## Task to carry out
Revise the rows beginning at the line that contains "The height and width of the screenshot is (734, 1514)." and ending after the line that contains "point(255,74)", replacing "How do I perform" with "How do I carry out" and leaving everything else unchanged.

## Record list
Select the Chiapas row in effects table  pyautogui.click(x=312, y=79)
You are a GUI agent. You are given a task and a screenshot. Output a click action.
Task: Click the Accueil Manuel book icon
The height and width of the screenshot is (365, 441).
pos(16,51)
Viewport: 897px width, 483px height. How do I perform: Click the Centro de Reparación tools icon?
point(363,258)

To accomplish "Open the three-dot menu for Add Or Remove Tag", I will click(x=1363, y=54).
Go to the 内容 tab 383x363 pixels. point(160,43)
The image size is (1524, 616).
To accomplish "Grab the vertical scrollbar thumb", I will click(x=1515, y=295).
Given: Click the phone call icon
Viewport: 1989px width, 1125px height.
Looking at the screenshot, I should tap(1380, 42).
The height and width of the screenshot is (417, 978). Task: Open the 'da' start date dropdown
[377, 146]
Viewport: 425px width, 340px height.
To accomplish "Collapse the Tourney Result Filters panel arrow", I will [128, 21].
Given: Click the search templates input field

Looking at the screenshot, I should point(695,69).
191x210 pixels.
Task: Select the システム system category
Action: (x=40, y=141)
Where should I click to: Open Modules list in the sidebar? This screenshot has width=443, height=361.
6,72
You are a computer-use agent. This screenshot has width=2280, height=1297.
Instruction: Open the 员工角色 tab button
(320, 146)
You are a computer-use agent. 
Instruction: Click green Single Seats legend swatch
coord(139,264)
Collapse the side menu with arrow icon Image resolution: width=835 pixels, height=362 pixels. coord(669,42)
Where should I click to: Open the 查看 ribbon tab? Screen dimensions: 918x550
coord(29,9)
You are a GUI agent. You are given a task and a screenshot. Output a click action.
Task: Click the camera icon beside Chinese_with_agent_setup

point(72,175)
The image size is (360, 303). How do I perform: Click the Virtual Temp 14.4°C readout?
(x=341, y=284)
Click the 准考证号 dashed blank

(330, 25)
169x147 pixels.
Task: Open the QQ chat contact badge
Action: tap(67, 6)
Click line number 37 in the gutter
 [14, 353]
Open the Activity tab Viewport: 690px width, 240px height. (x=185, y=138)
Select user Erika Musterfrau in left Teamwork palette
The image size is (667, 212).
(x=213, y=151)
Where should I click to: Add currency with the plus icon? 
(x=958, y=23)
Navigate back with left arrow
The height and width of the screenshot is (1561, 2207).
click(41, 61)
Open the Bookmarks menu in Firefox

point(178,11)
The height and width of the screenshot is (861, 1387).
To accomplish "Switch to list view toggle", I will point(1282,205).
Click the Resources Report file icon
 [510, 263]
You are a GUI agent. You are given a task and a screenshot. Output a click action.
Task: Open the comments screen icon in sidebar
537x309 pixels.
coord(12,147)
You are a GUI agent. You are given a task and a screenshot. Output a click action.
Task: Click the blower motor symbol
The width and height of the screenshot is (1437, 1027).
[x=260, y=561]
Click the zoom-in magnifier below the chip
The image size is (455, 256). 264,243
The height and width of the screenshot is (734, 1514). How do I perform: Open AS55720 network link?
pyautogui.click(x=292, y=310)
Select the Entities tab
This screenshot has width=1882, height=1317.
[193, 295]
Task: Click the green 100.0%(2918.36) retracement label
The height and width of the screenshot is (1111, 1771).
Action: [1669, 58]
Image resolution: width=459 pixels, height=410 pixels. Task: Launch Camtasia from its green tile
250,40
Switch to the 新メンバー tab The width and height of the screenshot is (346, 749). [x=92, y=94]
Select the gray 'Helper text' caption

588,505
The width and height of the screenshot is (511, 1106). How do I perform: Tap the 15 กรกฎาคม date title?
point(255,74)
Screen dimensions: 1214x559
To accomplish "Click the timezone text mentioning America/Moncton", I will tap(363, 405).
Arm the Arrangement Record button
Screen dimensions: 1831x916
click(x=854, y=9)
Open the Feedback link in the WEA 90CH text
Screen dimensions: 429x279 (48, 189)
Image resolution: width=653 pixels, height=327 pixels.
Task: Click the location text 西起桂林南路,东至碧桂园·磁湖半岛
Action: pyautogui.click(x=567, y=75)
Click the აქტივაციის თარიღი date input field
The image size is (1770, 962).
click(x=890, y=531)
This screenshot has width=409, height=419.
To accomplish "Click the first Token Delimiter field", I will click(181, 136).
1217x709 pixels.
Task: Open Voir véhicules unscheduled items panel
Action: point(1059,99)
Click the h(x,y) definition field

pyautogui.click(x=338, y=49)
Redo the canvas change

## Finished exercise
The height and width of the screenshot is (734, 1514). How do I carry out: Open AS55720 network link?
pyautogui.click(x=292, y=310)
Select the Entities tab
This screenshot has width=1882, height=1317.
[193, 295]
Task: Click the green 100.0%(2918.36) retracement label
The height and width of the screenshot is (1111, 1771).
Action: [1669, 58]
Image resolution: width=459 pixels, height=410 pixels. Task: Launch Camtasia from its green tile
250,40
Switch to the 新メンバー tab The width and height of the screenshot is (346, 749). [x=92, y=94]
Select the gray 'Helper text' caption

588,505
The width and height of the screenshot is (511, 1106). How do I carry out: Tap the 15 กรกฎาคม date title?
point(255,74)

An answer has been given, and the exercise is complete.